Citus is an open-source horizontal-sharding extension for PostgreSQL, designed to add sharding and distributed-query capabilities without forking the database engine. Citus is to Postgres what Vitess is to MySQL: a substrate-layer sharding solution that lets the application see what looks like a single Postgres database while row-level storage is distributed across worker nodes behind a coordinator.

Citus was originally a company (Citus Data) acquired by Microsoft in 2019; the extension is now maintained as part of Microsoft's Azure Cosmos DB for PostgreSQL product, with the core extension remaining open source.

Position in the sharding landscape

Justin Gage's 2023 framing (Source: sources/2026-04-21-planetscale-what-is-database-sharding-and-how-does-it-work):

"Citus does what Vitess does for MySQL, but for Postgres (minus some more flashy features). It's open source, designed as a Postgres extension, and can be run as a single node or several."

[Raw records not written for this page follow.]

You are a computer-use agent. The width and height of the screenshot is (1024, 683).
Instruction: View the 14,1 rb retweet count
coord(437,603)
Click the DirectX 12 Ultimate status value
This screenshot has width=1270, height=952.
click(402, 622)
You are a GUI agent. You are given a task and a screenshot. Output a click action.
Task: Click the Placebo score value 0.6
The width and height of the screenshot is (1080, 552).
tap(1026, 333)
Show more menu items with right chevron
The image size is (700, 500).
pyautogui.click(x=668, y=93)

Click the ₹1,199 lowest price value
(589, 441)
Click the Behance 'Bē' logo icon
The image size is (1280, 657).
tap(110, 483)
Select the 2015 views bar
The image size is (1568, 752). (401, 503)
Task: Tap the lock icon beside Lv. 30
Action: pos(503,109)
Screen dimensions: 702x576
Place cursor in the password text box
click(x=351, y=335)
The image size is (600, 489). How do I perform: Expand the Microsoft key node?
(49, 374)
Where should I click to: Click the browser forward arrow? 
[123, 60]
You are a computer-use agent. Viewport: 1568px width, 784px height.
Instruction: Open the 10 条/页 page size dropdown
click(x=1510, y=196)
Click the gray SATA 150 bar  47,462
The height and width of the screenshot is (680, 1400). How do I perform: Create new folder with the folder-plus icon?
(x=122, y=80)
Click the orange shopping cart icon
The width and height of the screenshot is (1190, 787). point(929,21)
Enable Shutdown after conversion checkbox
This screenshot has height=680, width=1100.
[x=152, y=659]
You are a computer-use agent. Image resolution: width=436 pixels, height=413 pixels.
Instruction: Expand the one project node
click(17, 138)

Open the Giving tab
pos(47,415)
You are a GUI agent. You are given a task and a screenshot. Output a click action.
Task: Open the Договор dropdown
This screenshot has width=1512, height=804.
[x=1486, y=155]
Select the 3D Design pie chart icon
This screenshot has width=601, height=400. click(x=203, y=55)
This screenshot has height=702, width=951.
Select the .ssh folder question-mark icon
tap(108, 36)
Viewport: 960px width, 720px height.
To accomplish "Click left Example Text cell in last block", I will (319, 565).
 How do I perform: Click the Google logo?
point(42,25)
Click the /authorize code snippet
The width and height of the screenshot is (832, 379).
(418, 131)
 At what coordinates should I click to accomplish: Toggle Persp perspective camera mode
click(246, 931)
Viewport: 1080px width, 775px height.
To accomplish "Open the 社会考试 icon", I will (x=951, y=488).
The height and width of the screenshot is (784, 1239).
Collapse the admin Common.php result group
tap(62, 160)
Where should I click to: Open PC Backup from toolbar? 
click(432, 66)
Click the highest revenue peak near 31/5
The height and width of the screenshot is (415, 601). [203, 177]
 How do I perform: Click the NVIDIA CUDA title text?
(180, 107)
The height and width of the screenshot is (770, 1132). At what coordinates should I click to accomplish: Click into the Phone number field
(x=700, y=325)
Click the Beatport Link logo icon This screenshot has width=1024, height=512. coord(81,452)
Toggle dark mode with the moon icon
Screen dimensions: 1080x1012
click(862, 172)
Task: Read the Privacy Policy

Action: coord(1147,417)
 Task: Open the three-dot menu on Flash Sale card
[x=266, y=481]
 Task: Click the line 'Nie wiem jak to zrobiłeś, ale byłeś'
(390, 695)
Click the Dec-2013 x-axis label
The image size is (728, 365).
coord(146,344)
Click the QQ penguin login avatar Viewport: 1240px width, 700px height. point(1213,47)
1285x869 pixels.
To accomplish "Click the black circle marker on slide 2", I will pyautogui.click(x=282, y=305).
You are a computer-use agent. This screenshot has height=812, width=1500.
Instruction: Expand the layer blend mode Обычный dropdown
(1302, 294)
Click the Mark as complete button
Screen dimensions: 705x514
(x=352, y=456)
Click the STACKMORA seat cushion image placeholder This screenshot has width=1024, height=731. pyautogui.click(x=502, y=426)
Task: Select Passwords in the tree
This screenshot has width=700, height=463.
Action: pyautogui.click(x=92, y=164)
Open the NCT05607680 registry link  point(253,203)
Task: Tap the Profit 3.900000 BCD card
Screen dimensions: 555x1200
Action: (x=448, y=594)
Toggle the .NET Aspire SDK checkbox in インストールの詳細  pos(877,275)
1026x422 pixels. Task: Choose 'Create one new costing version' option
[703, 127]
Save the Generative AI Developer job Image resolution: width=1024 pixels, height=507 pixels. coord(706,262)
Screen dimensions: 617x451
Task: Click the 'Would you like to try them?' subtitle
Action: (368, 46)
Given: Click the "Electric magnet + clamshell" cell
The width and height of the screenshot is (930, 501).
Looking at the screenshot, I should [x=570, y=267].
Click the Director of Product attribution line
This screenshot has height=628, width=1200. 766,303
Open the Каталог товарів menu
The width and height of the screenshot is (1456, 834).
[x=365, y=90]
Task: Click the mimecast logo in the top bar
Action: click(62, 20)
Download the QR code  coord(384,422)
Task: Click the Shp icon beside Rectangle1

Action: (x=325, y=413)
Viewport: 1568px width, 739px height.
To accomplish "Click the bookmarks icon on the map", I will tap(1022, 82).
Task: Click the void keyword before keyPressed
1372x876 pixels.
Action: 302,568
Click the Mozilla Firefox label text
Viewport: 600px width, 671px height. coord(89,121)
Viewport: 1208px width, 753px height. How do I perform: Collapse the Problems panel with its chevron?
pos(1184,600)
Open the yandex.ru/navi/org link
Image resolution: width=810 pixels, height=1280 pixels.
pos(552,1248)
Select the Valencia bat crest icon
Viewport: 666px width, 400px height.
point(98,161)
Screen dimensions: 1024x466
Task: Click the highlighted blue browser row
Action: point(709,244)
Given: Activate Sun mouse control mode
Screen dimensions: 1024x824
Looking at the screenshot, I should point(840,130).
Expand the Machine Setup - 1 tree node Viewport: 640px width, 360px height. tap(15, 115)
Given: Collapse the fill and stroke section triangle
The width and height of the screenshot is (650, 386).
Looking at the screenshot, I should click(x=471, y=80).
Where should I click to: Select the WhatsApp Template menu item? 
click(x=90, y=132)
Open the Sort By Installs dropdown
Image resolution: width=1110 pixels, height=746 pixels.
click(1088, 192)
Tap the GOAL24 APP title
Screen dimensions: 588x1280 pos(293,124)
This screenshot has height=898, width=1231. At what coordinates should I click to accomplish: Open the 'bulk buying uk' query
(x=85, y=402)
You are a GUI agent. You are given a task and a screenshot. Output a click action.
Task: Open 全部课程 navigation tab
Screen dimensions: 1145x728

That positions Citus as the Postgres-side reference solution for teams who want to keep their Postgres ecosystem (tooling, extensions, operational expertise) but need horizontal sharding for scale. The "minus some more flashy features" parenthesis was Gage's 2023-era read — Vitess has deeper tooling around online resharding, VReplication, and MoveTables; Citus's design is more Postgres-native.

Architecture

Citus works on a coordinator-worker topology:

  • Coordinator node — receives queries from the application (looks like a normal Postgres instance), holds distributed-table metadata, plans distributed queries, and routes sub-queries to worker nodes.
  • Worker nodes — each holds a set of shards (logical partitions of distributed tables). Shards are regular Postgres tables; Citus assigns them to workers via a metadata catalog.
  • Distributed tables — user-declared via SELECT create_distributed_table('orders', 'order_id') — the extension creates the required shard tables on workers and manages their routing.

Joins that are co-partitioned on the distribution column execute entirely on workers; cross-partition joins become coordinator-fronted fan-outs.

Production users (Gage's named list)

  • Algolia — search infrastructure.
  • Heap — product analytics.
  • Cisco — network telemetry.

These are the three named by Gage (2023-04-06); the adoption surface has grown since then under the Azure Cosmos DB umbrella.

Docs as general sharding guidance

Gage's aside on Citus's documentation:

"Their docs have good general advice for picking your sharding scheme, Citus or otherwise."

The Citus sharding-strategy docs are often cited as substrate-agnostic guidance on shard-key choice + distribution-column selection + reference-vs-distributed-table design, independent of whether the reader ends up deploying Citus.

Relationship to PlanetScale

PlanetScale offers PlanetScale for Postgres as their Postgres product (launched 2025), which is not based on Citus — it's PlanetScale's own architecture on top of unforked Postgres. Gage frames Citus as the canonical Postgres-sharding alternative for readers not using PlanetScale: "If you don't need sharding, but are interested in ultra fast NVMe-backed instances, check out PlanetScale for Postgres."

Relationship to Vitess

  • Same goal: transparent horizontal sharding without changing the underlying database engine.
  • Different implementation layer: Citus is a Postgres extension (installed into the database server); Vitess is a proxy tier (separate process between application and MySQL).
  • Different sharding substrate: Citus leverages Postgres foreign data wrappers + custom planner hooks; Vitess ships its own proxy binary (vtgate) and storage-node supervisor (vttablet).

Wiki scope

This is a stub. Citus-specific material should cite Citus Data / Microsoft's docs or Citus conference talks directly.

Seen in

  • sources/2026-04-21-planetscale-what-is-database-sharding-and-how-does-it-work — Justin Gage (guest post for PlanetScale, 2023-04-06) names Citus as the canonical Postgres-sharding alternative to Vitess with three production adopters (Algolia, Heap, Cisco) and flags the Citus docs as general-purpose sharding-strategy guidance. First wiki disclosure of Citus as a named Postgres sharding substrate.